审计设备

审计设备是 Vault 中保存所有对 Vault 的请求和响应的详细日志的组件。由于所有对 Vault 的操作都是通过 API 请求/响应，因此审计日志包含与 Vault 的每个经过身份验证的交互，包括错误。

可以启用多个审核设备，Vault 会将审计日志发送给所有这些设备。这使得我们不仅可以拥有冗余副本，还可以拥有第二个副本，以防第一个副本被篡改。

格式

每行审计日志都是一个 JSON 对象。type 字段指定了对象的类型。目前，只有两种类型存在：request 和 response。该行包含一次请求和响应的所有信息。所有敏感信息在被记录进审计日志之前首先被哈希。

审计日志包含每次与 Vault 交互的完整请求和响应对象。可以使用分配给每个请求的唯一标识符来匹配请求和响应。

请求和响应中包含的大多数字符串都使用 HMAC-SHA256 加盐进行散列。散列的目的是使机密在审计日志中不以明文形式存在。但是，您仍然可以通过自己生成 HMAC 来检查机密的值，这可以通过使用 /sys/audit-hash API 端点调用审计设备的哈希函数和盐来完成。

请注意，目前只有来自 JSON 或以 JSON 返回的字符串会被 HMAC 的。其他数据类型，如整数、布尔值等，以明文形式传递。
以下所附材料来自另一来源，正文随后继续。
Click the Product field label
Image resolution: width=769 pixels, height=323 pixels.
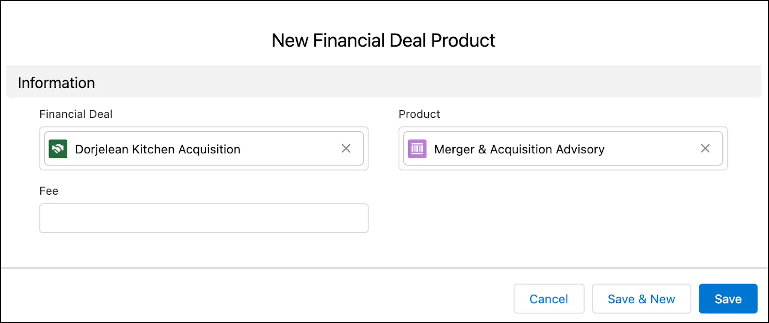pos(420,114)
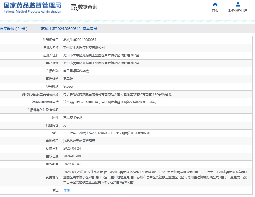Click the home icon in the header
255x197 pixels.
(215, 5)
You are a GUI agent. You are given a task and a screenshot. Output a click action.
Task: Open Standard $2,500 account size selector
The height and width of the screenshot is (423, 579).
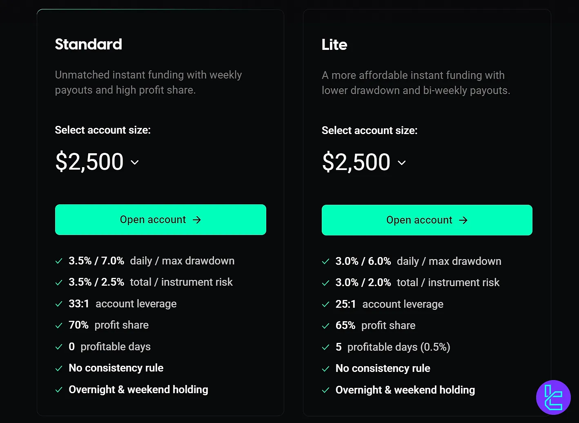pyautogui.click(x=90, y=161)
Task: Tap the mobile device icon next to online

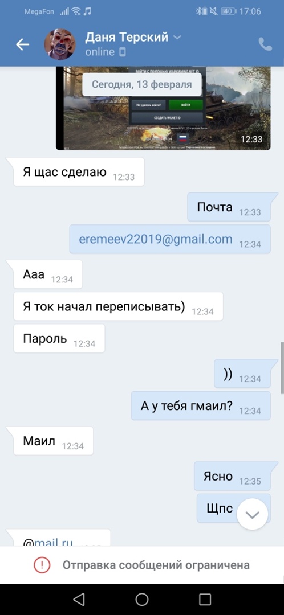Action: click(123, 52)
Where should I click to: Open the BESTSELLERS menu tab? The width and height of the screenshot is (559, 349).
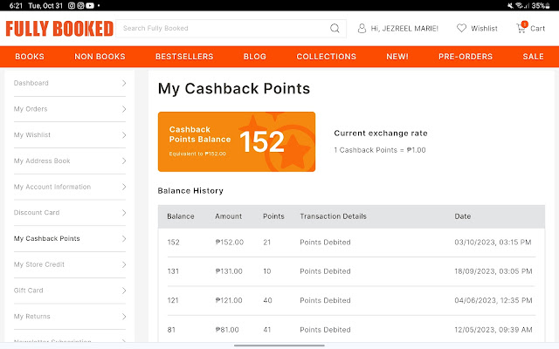(184, 57)
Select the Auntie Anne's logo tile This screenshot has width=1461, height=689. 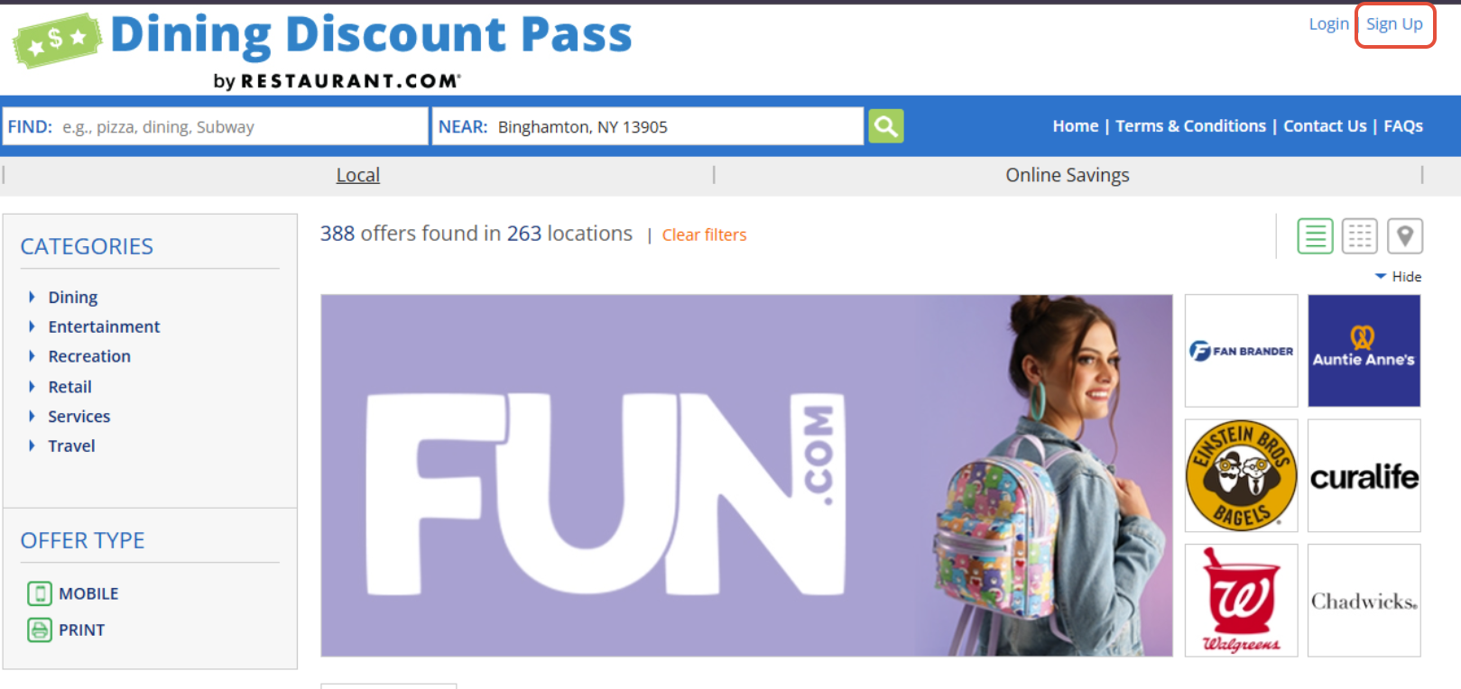pyautogui.click(x=1364, y=351)
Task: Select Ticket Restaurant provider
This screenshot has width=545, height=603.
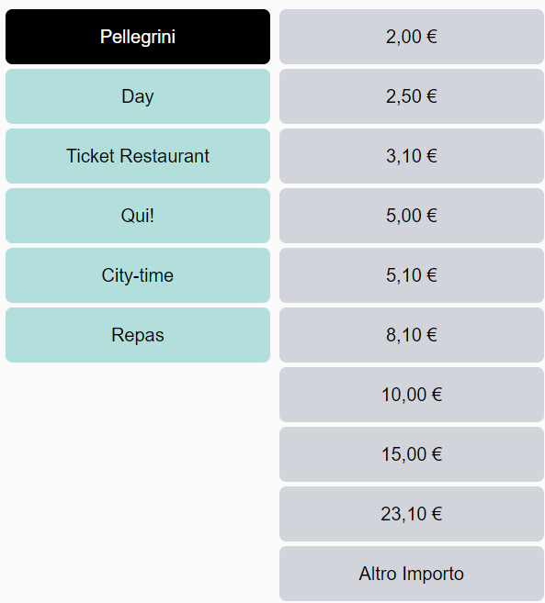Action: click(138, 156)
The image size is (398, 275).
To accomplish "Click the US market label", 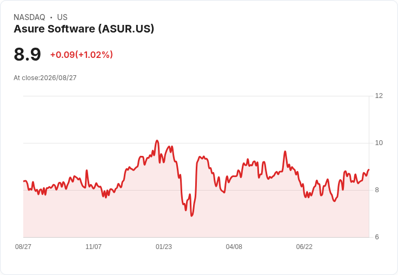I will pyautogui.click(x=62, y=17).
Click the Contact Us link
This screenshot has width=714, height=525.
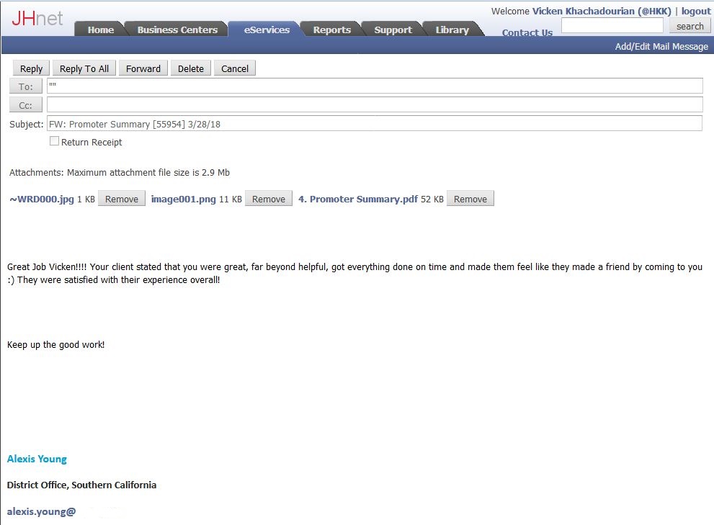[527, 32]
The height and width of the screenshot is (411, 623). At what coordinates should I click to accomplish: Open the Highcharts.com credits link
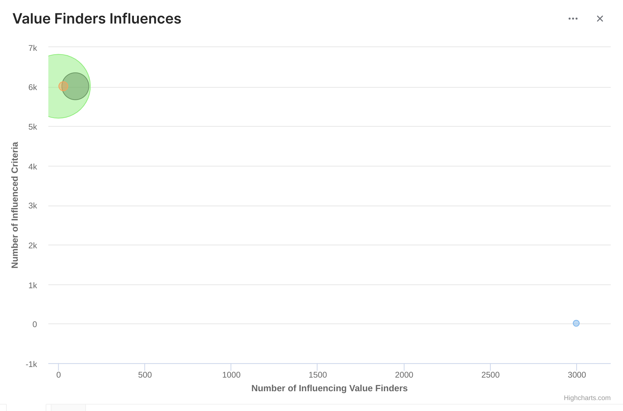[x=587, y=398]
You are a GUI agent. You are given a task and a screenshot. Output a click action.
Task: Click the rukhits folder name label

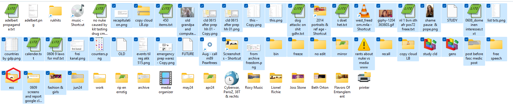56,20
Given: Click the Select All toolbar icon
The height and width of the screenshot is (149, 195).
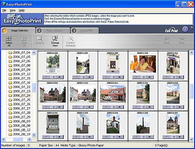Looking at the screenshot, I should (x=9, y=38).
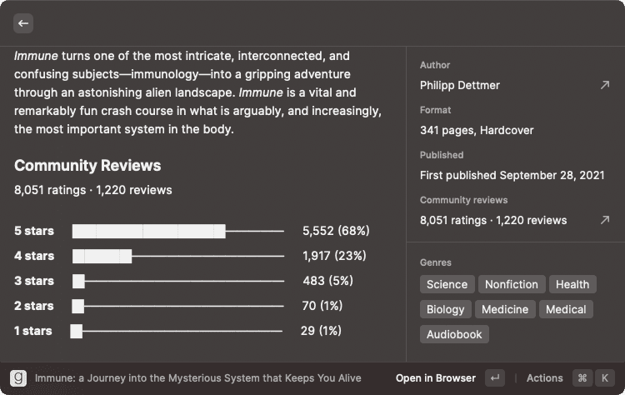
Task: Select the Nonfiction genre tag
Action: pyautogui.click(x=512, y=284)
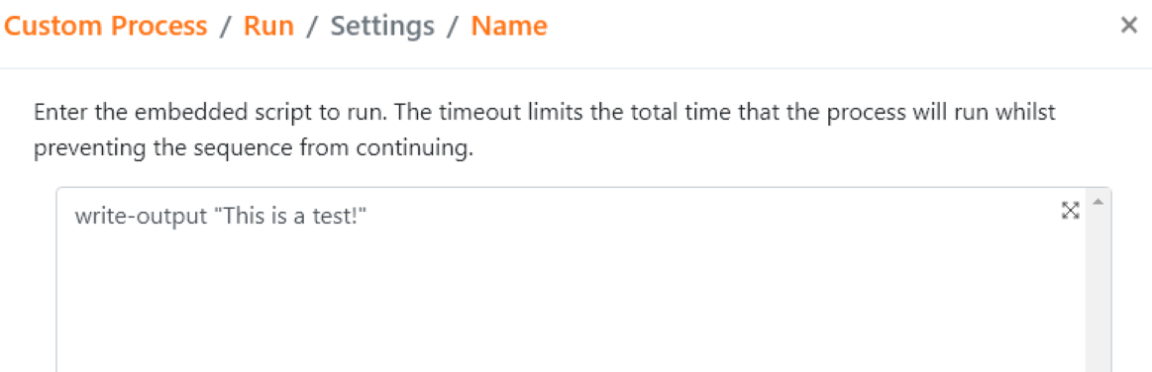The height and width of the screenshot is (372, 1152).
Task: Expand the script editor to fullscreen
Action: (1071, 211)
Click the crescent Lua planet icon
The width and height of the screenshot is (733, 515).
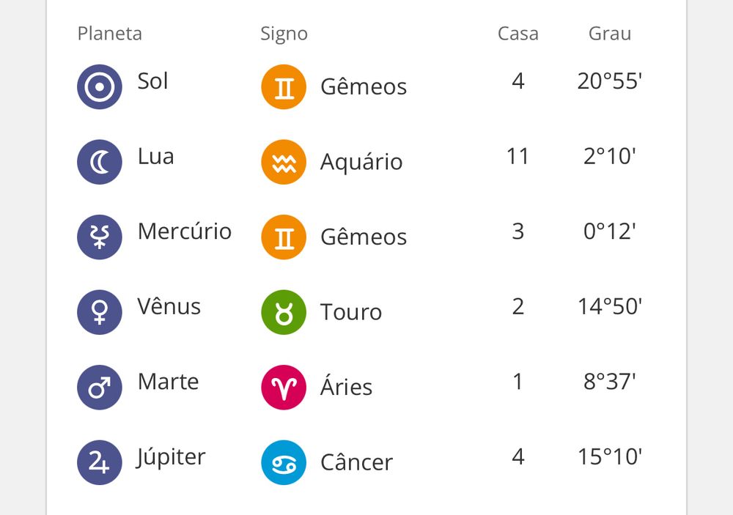(x=100, y=162)
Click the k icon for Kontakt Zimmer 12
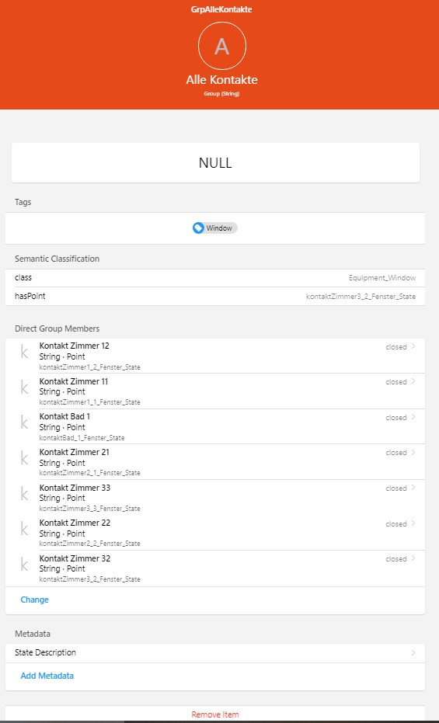This screenshot has width=439, height=723. pyautogui.click(x=24, y=353)
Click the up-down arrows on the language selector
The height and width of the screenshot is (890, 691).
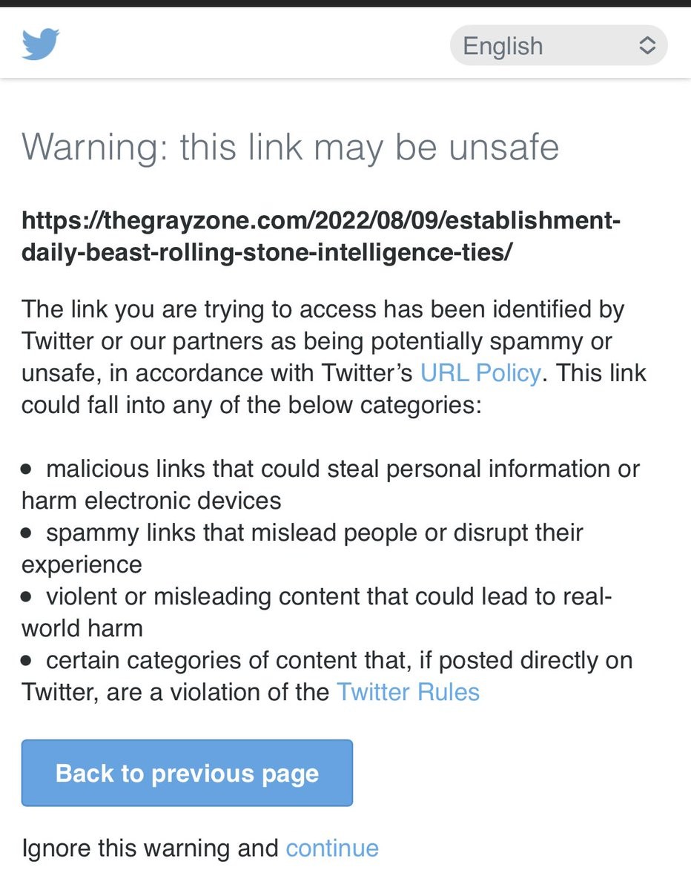[x=647, y=46]
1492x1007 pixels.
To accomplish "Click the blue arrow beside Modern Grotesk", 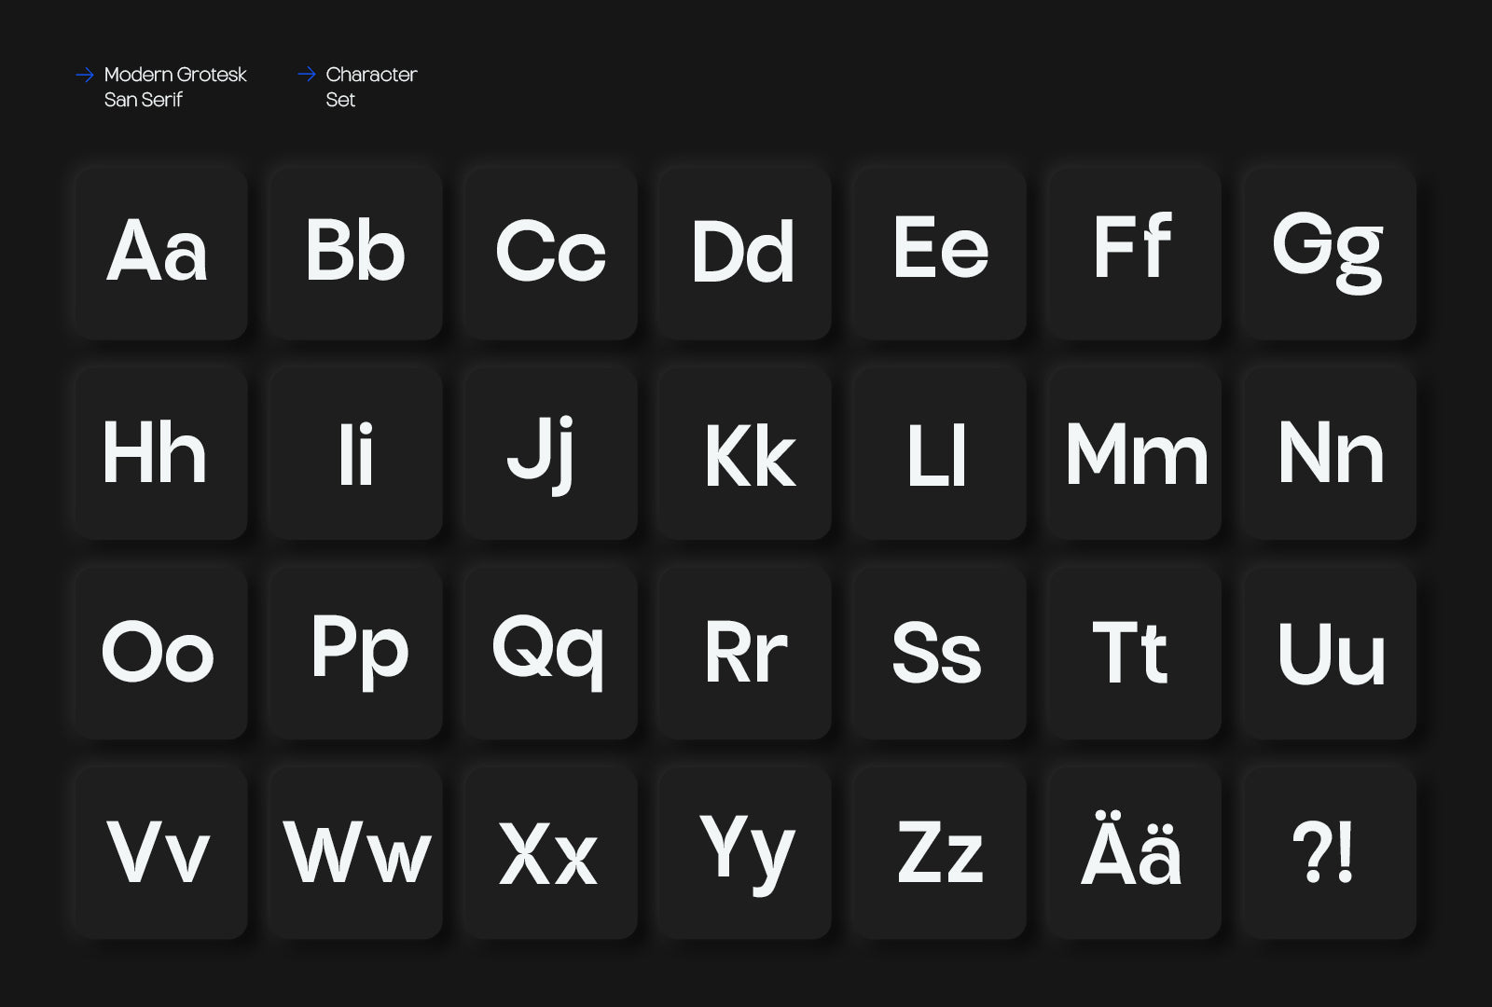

虽然大多数字符串都被散列，但 Vault 确实会有一些例外，例如身份验证方法和机密引擎，用户可以使用 secrets enable 命令启用其他例外，然后再对其进行调整。

第一次初始化 Vault 服务时，不会启用任何审计设备。必须由 root 用户使用 vault audit enable 启用审计设备。

启用审计设备时，可以将选项传递给它以对其进行配置。例如，用下面的命令启用文件审计设备：

$ vault audit enable file file_path=/var/log/vault_audit.log

在上面的命令中，我们通过传递 “file_path” 参数来指定审计日志将写入的路径。每个审计设备都有自己的一组参数。

注意：审核设备配置默认复制到集群内的所有节点，并复制到 Vault 企业版集群的性能/灾难恢复辅助节点。在启用审计设备之前，请确保集群内的所有节点都能够成功登录到审计设备，以避免 Vault 节点无法处理请求。一个审计设备的数据可以被限制在具有 local 参数的集群节点内部。

当审计设备被禁用时，它将立即停止接收日志。它存储的现有日志不会受到影响。

如果启用了审计设备，Vault 在完成一个请求之前会要求至少一个审计设备成功地保存了日志。

如果只启用了一台审计设备，并且它处于阻塞状态（网络阻塞等），则 Vault 将无法响应请求。在审计设备变得可以写入之前，Vault 不会完成任何请求。

如果启用了多个审计设备，那么只要一台审计设备成功地保存了日志，Vault 就会完成请求。

如果所有审计设备被阻塞，Vault 将不会响应任何请求，因为审计日志非常重要，而忽略被阻塞的日志记录请求会打开攻击途径。使用者必须明白使用的审计设备不可被阻塞。